> [Work required]: Arrange all of the records below as a JSON list of strings, one string per line, and leave out the blank lines.

> [Material to process]:
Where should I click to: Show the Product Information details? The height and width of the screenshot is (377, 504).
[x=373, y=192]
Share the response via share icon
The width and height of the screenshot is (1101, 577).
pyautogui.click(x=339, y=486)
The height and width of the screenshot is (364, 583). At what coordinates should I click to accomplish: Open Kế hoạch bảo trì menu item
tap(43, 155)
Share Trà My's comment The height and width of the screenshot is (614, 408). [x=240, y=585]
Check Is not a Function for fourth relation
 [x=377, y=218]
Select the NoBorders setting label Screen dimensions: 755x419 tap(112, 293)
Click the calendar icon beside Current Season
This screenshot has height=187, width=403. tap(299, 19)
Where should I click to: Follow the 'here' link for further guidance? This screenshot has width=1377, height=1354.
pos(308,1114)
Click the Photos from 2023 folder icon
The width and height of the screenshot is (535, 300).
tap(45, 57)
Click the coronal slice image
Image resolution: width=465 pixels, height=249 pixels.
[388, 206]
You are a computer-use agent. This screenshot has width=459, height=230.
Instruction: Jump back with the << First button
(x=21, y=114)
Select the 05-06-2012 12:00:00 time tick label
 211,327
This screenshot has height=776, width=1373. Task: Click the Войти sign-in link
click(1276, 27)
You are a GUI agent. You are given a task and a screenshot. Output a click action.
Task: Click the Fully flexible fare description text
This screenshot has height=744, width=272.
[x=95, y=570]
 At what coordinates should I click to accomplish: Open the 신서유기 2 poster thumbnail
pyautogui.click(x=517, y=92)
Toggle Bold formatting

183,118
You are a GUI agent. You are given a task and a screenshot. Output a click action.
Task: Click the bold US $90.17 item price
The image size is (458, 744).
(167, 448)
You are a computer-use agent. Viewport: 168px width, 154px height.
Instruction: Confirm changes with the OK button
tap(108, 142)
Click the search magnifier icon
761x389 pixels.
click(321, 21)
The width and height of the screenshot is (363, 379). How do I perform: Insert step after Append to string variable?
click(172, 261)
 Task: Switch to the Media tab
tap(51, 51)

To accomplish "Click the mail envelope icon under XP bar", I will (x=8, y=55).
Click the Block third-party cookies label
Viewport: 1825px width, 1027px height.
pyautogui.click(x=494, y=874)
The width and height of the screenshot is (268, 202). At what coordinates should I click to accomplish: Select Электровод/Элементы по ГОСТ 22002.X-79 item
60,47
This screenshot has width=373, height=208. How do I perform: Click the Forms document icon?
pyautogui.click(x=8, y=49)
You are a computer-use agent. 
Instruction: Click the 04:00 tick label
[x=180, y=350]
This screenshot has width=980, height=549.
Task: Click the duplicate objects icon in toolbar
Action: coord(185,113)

> [Answer]:
[
  "Where should I click to: Show the Product Information details? The height and width of the screenshot is (377, 504).",
  "[x=373, y=192]",
  "Share the response via share icon",
  "The width and height of the screenshot is (1101, 577).",
  "pyautogui.click(x=339, y=486)",
  "The height and width of the screenshot is (364, 583). At what coordinates should I click to accomplish: Open Kế hoạch bảo trì menu item",
  "tap(43, 155)",
  "Share Trà My's comment The height and width of the screenshot is (614, 408). [x=240, y=585]",
  "Check Is not a Function for fourth relation",
  " [x=377, y=218]",
  "Select the NoBorders setting label Screen dimensions: 755x419 tap(112, 293)",
  "Click the calendar icon beside Current Season",
  "This screenshot has height=187, width=403. tap(299, 19)",
  "Where should I click to: Follow the 'here' link for further guidance? This screenshot has width=1377, height=1354.",
  "pos(308,1114)",
  "Click the Photos from 2023 folder icon",
  "The width and height of the screenshot is (535, 300).",
  "tap(45, 57)",
  "Click the coronal slice image",
  "Image resolution: width=465 pixels, height=249 pixels.",
  "[388, 206]",
  "You are a computer-use agent. This screenshot has width=459, height=230.",
  "Instruction: Jump back with the << First button",
  "(x=21, y=114)",
  "Select the 05-06-2012 12:00:00 time tick label",
  " 211,327",
  "This screenshot has height=776, width=1373. Task: Click the Войти sign-in link",
  "click(1276, 27)",
  "You are a GUI agent. You are given a task and a screenshot. Output a click action.",
  "Task: Click the Fully flexible fare description text",
  "This screenshot has height=744, width=272.",
  "[x=95, y=570]",
  " At what coordinates should I click to accomplish: Open the 신서유기 2 poster thumbnail",
  "pyautogui.click(x=517, y=92)",
  "Toggle Bold formatting",
  "183,118",
  "You are a GUI agent. You are given a task and a screenshot. Output a click action.",
  "Task: Click the bold US $90.17 item price",
  "The image size is (458, 744).",
  "(167, 448)",
  "You are a computer-use agent. Viewport: 168px width, 154px height.",
  "Instruction: Confirm changes with the OK button",
  "tap(108, 142)",
  "Click the search magnifier icon",
  "761x389 pixels.",
  "click(321, 21)",
  "The width and height of the screenshot is (363, 379). How do I perform: Insert step after Append to string variable?",
  "click(172, 261)",
  " Task: Switch to the Media tab",
  "tap(51, 51)",
  "To accomplish \"Click the mail envelope icon under XP bar\", I will (x=8, y=55).",
  "Click the Block third-party cookies label",
  "Viewport: 1825px width, 1027px height.",
  "pyautogui.click(x=494, y=874)",
  "The width and height of the screenshot is (268, 202). At what coordinates should I click to accomplish: Select Электровод/Элементы по ГОСТ 22002.X-79 item",
  "60,47",
  "This screenshot has width=373, height=208. How do I perform: Click the Forms document icon?",
  "pyautogui.click(x=8, y=49)",
  "You are a computer-use agent. ",
  "Instruction: Click the 04:00 tick label",
  "[x=180, y=350]",
  "This screenshot has width=980, height=549.",
  "Task: Click the duplicate objects icon in toolbar",
  "Action: coord(185,113)"
]